Mozilla's Flash Player replacement 'Shumway' arrives in Firefox Nightly

Shawn Knight

Posts: 15,284   +192
Staff member

adobe flash player shumway firefox adobe flash player nightly firefox 27

Flash was instrumental in delivering audio, video and animations to the Internet in the late 90s but it has since evolved into one of the most frowned upon pieces of software in the modern era. Most mobile browsers no longer support Flash due to a number of issues including security, battery life and performance but it’s still in heavy use on the desktop.

If the format isn’t going to die anytime soon, it would seem that the next best step is to replace Flash Player. That’s exactly what Mozilla has been doing since early 2012 with a project called Shumway. It uses HTML5 and JavaScript to offer a run-time processor for SWF and other rich-media formats. The good news is that it will work on platforms for which runtime implementation aren’t available.
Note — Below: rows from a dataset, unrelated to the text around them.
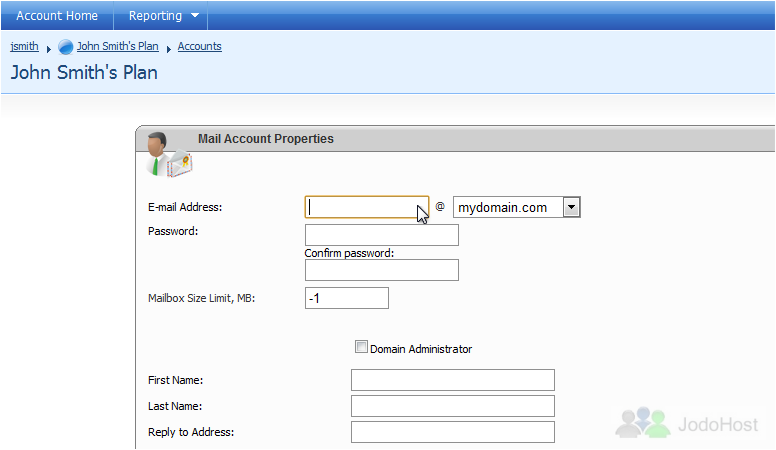Open John Smith's Plan breadcrumb link
Screen dimensions: 776x450
117,46
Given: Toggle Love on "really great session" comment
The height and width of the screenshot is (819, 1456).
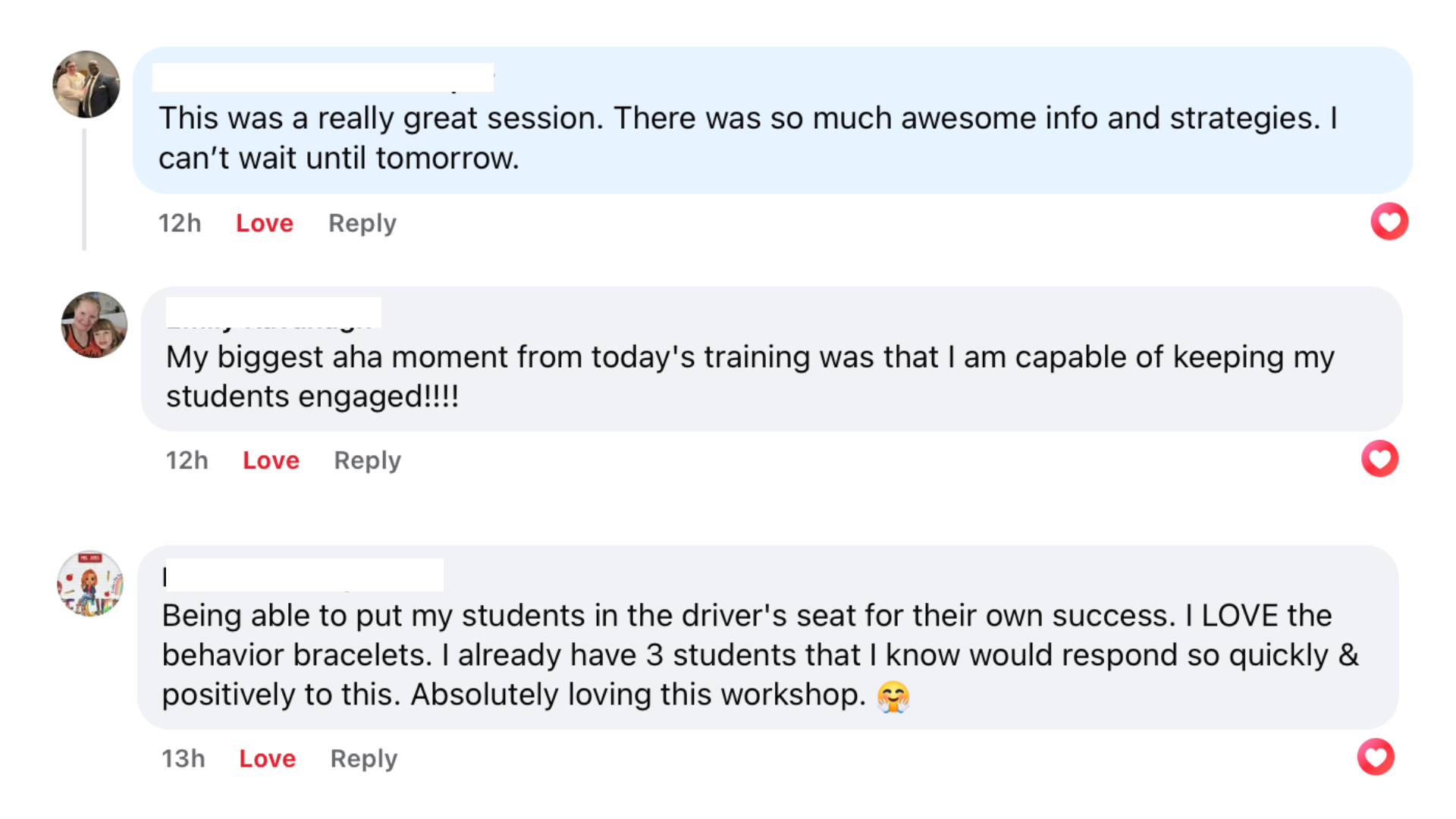Looking at the screenshot, I should (x=264, y=223).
There’s still a lot of work left but you can now try out the Flash Player alternative in the latest Firefox Nightly build (version 27). It isn’t activated by default so you’ll need to navigate to about:config and turn it on. Interestingly enough, you still need to have the Flash Player installed (for now).

Shumway isn’t yet capable of running all commercial Flash apps but some early demos on Mozilla’s online Shumway Inspector look promising. Whether or not the project will ultimately be able to replicate all of Flash Player’s capabilities remains to be seen.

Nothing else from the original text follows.